【インタビュー】体当たりのけんかで新たな1歩、キム・テヒ


 演技力論争の矢面に立たされた人気女優キム・テヒが新作映画で戻ってきた。

 2004年のドラマ『ラブストーリー・イン・ハーバード』(SBS系)以降、イメージを武器にCM出演に活動を絞っていたキム・テヒ。昨年の映画『レストレス~中天~』では演技力不足とこき下ろされ、実質的な映画デビューは無残な物だった。そのキム・テヒが韓国最高の演技派俳優ソル・ギョングと「生死を賭けた」(?)激しいバトルを展開するカップルを演じた。

 「これまでお見せできなかったスッピン顔、怒ってみけんにしわを寄せた顔がご覧になれます」

 CM・ドラマ・映画でいつもパーフェクトな美しさだけを見せてきたキム・テヒが、映画『けんか』(ハン・ジスン監督)では飾りをすべて捨て、素の姿をさらした。一般の人々や監督がこれまで望んできた「美しさ」「かわいらしさ」「優等生的な性格」ではなく、胸にしまい込んでいたキム・テヒの感情、女優としての感情を初めて表に出したのだ。
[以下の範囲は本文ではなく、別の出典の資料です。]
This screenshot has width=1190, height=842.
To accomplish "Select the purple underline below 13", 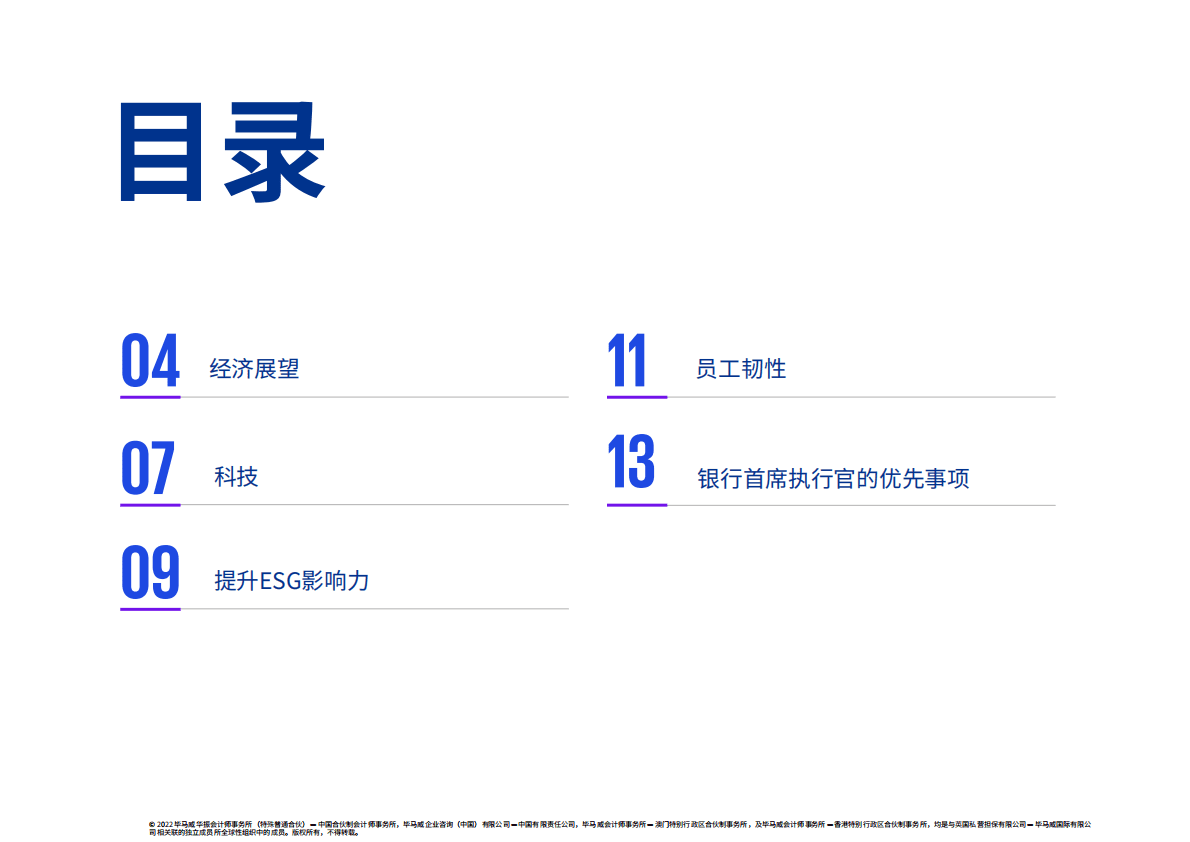I will pos(637,503).
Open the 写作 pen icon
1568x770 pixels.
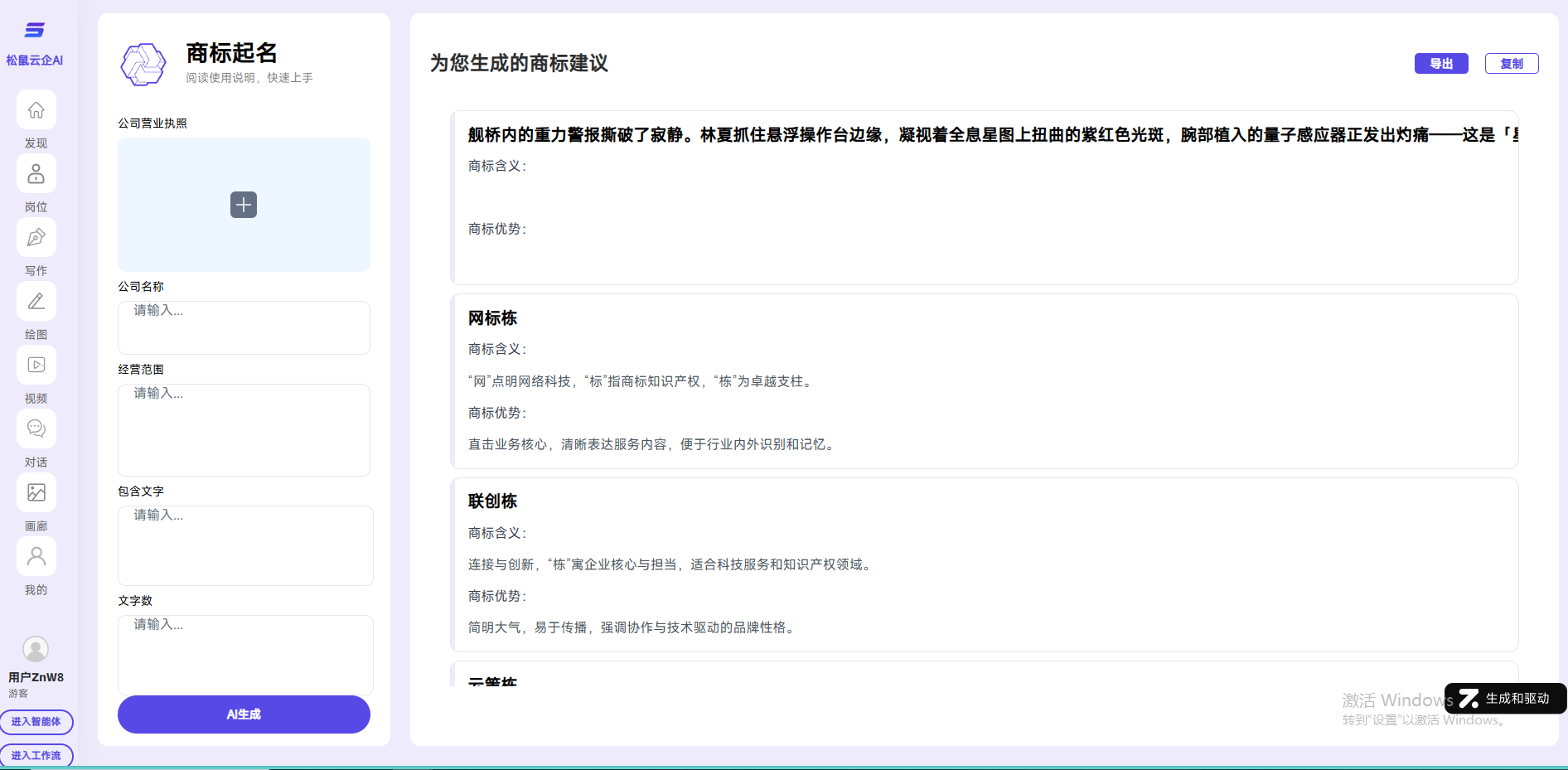[x=36, y=238]
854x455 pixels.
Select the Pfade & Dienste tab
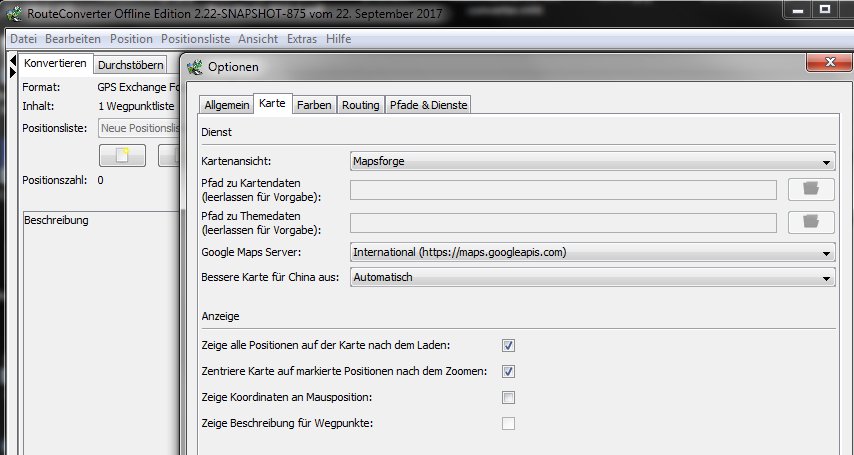[427, 105]
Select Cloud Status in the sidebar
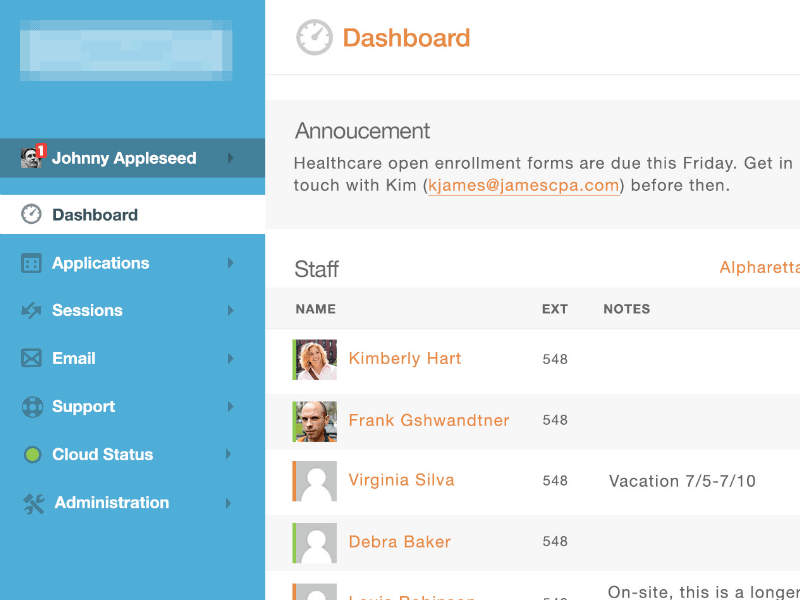Screen dimensions: 800x600 102,454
 『けんか』の予告編には、短いながら今までに見たことのないキム・テヒのさまざまな表情が生きている。美しく愛らしいのは当たり前。怒って当たり散らす顔から、皮肉を言ったりまくし立てたりする表情まで、すべてが入っている。

 「義理の兄(実姉の夫)が予告編を見て、“君のお姉さんが腹を立てているときとソックリ”と言っていました」

 キム・テヒは自分の演技についても率直に語った。

 「演技について2年間、真剣に悩みました。“命を賭けて一生やっていけるの?”と自分の中でずっと問い返してきました。演技はモデルとは違って、簡単に入り込めない分野だからです。でも、もう悩みません」

 内面の激しい葛藤(かっとう)を経て、今は女優としての道を選んだのだ。だから『レストレス~中天~』で受けた傷が大きかったとは思わない。むしろ多くのことを学んだとプラスに考えている。『レストレス~中天~』の撮影で(コンピューターグラフィックス合成用の)巨大なブルーバックの前に立ち続け、一人で演じることに慣れたため、「特殊撮影の演技は韓国トップクラスよ」と自慢(?)することも。

 前作では試行錯誤を繰り返したが、『けんか』では少しずつよくなっている。それにソル・ギョングとハン・ジスン監督が頼もしくキム・テヒを支えてくれた。

 「ソル・ギョング先輩は演技のアドバイスをしてくれましたが、教えるというよりも友達が話しかけてくれるような感じでした」。ソル・ギョングはスッと共感できる演技の話でキム・テヒをサポートした。一方、ハン・ジスン監督はキム・テヒが自由になれるよう、放っておいた。「怖さを感じさせず、わたし自身を引き出してくださいました。監督への信頼が強かったからできたのです」

 女優として本格的に2歩目を歩み出したキム・テヒ。空から舞い降りた天女は今、激しいけんかに体当りで挑んでいる。

 キム・テヒの新たな一面が見られる『けんか』は13日公開だ。